Melalui wawancara eksklusif bersama media Tiempo de Juego, pemain fenomenal jebolan akademi La Masia tersebut menegaskan kesiapan tampil sejak menit awal.
Kondisi saya 90-80% dan terus membaik, tidak menurun. Saya siap untuk 90 menit,
ujar Lamine Yamal.
Strategi Menghindari Risiko Cedera Kambuhan
Penyerang sayap andalan Barcelona tersebut mengakui adanya pendekatan hati-hati selama tampil pada laga-laga sebelumnya.
Langkah tersebut diambil guna mencegah kerusakan lebih parah pada otot kaki. Spanyol terlihat bermain aman, terutama saat melakoni laga pamungkas grup yang sudah tidak menentukan posisi kelolosan tim.

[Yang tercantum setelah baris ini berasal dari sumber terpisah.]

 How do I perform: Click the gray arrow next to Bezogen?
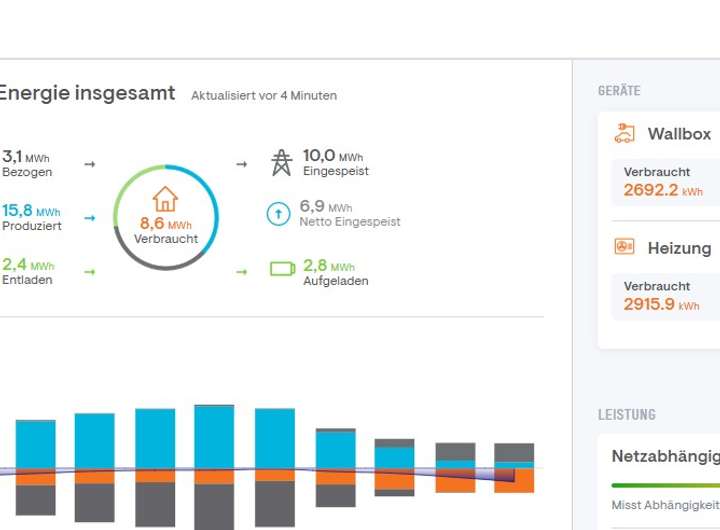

Data kondisi fisik serta performa Lamine Yamal sepanjang turnamen:
-
Status Kebugaran Terkini: Berada pada level 80 hingga 90 persen menuju kondisi puncak.
-
Ketersediaan Menit Bermain: Menyatakan sanggup tampil penuh selama 90 menit pada babak gugur.
-
Statistik Menit Bermain Fase Grup: Menurunkan intensitas lari saat bersua Uruguay demi menjaga kebugaran tubuh.
-
Status Pemain Sayap Spanyol: Menjadi tumpuan utama menyusul ketidaktersediaan Nico Williams akibat cedera.
-
Estimasi Nilai Pasar Pemain: Berada pada angka kisaran Rp2,6 triliun (€150 juta), menjadikan aset paling berharga La Furia Roja.
Keputusan Akhir Berada di Tangan Pelatih
Pemain bernomor punggung mentereng tersebut menegaskan tidak ingin memaksakan diri jika tim kepelatihan memiliki rencana lain.
Rasa takut cedera diakui sudah hilang sepenuhnya berkat porsi latihan berat dalam beberapa hari terakhir. Fokus utama kini beralih pada cara membongkar pertahanan rapat lawan pada babak 32 besar.
Baca juga:
“Pelatih memutuskan, saya akan memberi tahu bagaimana kondisi dan apakah mampu melakukannya,” tutur Lamine Yamal menyerahkan segala keputusan taktis kepada juru strategi tim nasional.
Kembalinya kelincahan sang pemain sayap diharapkan mampu mengembalikan status Spanyol sebagai salah satu kandidat kuat peraih trofi emas turnamen empat tahunan ini. Publik sepak bola kini menanti pembuktian ucapan sang wonderkid di atas lapangan hijau.